Sent a chill down my spine, and I had images of the Boeing 737 Max... it will mean cutting costs on proper mechanical design and try to replace that as much as possible with software. Until a bug....
Broadcom’s mooted acquisition of VMware looks odd at face value, but if considered as a means to make edge computing and the Internet of Things (IoT) more mature and manageable, and give organizations the tools to drive them, the deal makes rather more sense. Edge and IoT are the two coming things in computing and will grow …
This marketplace - Core networks to the intelligent edge - is currently dominated by Wind River with its Studio offerings.
(See all the announcements on their website, especially 5G infrastructure and orchestrating at scale.)
It will be interesting times to come if this deal goes through in the manner envisioned by the article author.
So Dell bought VMware on a pile of debt.
Now it looks like they offload it onto another, probably far worse company. Broadcom have bought so many companies and then buried them it is not true.
I struggle to see how anything good can come out of this as one assumes Broadcom want if for all the IP around networking. Now this is going to create an interesting scenario as much of that is tied up with Cisco technology.

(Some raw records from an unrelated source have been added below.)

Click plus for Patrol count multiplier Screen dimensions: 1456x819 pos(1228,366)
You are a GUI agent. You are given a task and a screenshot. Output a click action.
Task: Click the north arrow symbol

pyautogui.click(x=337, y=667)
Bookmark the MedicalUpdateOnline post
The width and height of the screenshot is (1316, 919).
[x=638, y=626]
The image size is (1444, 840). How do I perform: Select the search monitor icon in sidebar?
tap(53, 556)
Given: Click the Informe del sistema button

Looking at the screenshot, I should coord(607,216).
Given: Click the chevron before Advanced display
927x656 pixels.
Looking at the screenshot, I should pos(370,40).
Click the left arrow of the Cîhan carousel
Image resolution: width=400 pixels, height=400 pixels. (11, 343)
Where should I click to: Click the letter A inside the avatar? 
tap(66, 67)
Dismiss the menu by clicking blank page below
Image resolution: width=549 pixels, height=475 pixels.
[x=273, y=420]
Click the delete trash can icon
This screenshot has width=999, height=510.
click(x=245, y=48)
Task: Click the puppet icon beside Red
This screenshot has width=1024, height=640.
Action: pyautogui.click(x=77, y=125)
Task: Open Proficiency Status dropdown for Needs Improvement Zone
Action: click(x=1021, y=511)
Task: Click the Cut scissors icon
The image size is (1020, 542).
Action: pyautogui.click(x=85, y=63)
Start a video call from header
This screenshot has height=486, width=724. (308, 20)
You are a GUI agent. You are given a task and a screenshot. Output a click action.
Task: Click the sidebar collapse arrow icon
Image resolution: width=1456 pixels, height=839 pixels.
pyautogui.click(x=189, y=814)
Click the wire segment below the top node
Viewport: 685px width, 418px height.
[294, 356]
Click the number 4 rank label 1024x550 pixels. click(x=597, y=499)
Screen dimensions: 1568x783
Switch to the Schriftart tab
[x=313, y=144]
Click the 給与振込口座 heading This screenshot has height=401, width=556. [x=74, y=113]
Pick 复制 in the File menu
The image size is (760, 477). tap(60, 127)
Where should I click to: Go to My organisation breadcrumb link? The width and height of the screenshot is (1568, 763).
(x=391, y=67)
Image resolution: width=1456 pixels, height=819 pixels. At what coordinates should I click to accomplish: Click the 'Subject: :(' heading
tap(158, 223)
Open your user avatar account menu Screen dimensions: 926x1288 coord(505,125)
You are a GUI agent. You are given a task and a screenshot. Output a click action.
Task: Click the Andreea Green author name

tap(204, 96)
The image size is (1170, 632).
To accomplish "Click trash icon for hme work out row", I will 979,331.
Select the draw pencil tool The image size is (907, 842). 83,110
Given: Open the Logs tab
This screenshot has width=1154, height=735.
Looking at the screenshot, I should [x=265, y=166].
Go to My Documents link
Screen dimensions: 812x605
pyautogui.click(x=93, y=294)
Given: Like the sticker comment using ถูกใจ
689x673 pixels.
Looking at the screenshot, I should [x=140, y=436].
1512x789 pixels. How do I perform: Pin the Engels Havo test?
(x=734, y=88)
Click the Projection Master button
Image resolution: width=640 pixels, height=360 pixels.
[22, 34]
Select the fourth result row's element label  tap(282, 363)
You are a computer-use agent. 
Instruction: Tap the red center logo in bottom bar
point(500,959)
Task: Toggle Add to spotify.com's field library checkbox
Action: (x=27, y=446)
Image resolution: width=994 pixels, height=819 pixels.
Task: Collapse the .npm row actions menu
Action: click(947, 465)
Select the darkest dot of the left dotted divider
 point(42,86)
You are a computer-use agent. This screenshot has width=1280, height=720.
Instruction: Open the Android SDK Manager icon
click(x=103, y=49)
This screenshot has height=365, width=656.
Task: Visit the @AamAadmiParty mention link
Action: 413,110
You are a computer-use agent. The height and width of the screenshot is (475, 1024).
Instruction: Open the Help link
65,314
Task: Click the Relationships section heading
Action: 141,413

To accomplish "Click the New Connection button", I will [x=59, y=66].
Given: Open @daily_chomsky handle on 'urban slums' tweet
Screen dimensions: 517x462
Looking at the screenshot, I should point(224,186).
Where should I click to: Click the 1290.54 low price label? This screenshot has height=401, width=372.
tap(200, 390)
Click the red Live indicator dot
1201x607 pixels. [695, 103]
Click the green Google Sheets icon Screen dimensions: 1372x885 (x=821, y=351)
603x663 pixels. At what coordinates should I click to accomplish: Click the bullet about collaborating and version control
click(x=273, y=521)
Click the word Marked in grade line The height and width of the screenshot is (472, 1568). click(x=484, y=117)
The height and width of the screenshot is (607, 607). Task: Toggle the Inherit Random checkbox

At the end of the day VMware have been slowly pricing themselves out of existence and although the product is very good, is it really so good that it is worth spending that much to license?
If you are going to actually use all the functionality because there are business requirements then maybe but often the arguments against Hyper-v centre on functionality that in reality is never used.
Dell ditched VMware last year.
VMware owns VMware now.
Michael Dell, the person, still owns a load of VMware stock.
I agree Broadcom will suffocate VMware.
What if they do a McDonnell Douglas / Boing type merger? That could be good for all assimilated by Broadcom.
Lots of wishful thinking in this article.
If car companies release cars with the idea of upgrading software later that will be hugely bad for us consumers.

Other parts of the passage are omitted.